The chaplain who met with us in the hospital didn’t know what to say — and she didn’t need to say anything. Sometimes there is nothing you can or should say. The death of our son continues to be a struggle for us. When I preach words about the hope and promise of God, at times I believe them stronger than ever — and at other times I’m preaching to myself and need to hear these words as much as anyone of you in the pews. But in many ways, I’ve come to the realization of my ultimate and overwhelming dependence on the Gospel.
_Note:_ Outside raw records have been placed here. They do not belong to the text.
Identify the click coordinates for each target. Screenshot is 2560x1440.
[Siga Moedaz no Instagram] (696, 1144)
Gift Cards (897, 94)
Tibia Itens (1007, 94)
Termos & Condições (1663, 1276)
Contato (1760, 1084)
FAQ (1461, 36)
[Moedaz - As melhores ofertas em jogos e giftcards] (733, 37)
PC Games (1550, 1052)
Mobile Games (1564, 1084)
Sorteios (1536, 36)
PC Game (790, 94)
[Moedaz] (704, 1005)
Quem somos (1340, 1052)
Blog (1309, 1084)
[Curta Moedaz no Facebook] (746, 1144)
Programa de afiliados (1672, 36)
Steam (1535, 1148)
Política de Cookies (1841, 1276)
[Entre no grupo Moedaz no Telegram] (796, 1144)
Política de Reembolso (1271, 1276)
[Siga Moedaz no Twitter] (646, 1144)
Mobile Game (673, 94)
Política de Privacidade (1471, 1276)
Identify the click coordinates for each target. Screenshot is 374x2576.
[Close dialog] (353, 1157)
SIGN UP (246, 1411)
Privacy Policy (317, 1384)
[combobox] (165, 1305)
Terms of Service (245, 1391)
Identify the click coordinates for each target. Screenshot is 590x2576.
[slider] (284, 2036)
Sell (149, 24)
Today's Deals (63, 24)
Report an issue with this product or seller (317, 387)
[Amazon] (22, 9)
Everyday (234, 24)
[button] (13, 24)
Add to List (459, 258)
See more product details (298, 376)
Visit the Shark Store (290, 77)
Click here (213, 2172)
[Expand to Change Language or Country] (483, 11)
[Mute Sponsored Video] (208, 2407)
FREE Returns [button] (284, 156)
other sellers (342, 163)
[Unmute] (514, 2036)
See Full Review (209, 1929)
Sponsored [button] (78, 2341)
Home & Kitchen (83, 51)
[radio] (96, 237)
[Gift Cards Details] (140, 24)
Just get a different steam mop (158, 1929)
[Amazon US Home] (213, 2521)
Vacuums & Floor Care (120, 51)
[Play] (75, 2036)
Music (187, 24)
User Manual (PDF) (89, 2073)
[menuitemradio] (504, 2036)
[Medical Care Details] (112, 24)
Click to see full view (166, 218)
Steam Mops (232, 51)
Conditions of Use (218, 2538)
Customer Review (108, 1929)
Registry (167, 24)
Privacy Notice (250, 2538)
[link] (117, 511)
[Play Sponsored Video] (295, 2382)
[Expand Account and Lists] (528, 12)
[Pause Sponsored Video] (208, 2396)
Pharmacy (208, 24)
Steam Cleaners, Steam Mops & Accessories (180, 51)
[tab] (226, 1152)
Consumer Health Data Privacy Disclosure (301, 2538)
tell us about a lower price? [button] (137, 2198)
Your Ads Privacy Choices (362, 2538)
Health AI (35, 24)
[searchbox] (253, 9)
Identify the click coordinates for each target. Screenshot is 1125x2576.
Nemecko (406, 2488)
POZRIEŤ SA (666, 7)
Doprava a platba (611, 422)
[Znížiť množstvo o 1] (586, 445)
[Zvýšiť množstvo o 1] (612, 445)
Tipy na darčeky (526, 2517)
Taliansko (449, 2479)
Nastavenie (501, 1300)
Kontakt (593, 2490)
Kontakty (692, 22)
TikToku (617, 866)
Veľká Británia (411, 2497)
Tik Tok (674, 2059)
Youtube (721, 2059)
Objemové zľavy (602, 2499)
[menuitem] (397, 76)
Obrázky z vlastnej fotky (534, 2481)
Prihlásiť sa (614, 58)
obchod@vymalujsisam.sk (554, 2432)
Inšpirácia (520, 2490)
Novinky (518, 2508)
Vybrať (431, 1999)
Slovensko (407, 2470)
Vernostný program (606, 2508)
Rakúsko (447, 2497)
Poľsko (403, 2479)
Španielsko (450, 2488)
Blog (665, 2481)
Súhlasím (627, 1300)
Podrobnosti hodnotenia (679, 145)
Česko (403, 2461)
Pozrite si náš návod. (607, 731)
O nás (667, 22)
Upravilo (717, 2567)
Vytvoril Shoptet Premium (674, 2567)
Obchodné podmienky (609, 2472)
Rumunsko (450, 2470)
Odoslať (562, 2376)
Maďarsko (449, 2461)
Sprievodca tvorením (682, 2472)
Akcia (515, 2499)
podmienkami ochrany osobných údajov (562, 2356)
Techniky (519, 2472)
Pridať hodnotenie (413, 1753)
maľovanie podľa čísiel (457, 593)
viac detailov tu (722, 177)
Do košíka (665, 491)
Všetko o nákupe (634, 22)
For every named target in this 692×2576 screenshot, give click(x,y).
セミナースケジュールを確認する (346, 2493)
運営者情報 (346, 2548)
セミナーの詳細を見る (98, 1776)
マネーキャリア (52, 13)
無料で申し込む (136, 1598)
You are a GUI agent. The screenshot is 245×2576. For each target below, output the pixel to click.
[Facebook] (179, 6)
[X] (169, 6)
How I really need to believe this stuff. Really need to place my hope in these promises. Before this, life was easy, I had never suffered any major setback, it was easy to be happy and carefree. I can no longer say that. Like so many of you I have suffered and cried out to God in despair. My faith has been tested. And yet I know that it is not God who tests me, but rather God who stands by me and supports me. God who hears my questions and my anger and my praise. God who promises that at the last day, our beloved James, and all of us, will know God’s ultimate redemption. Amen.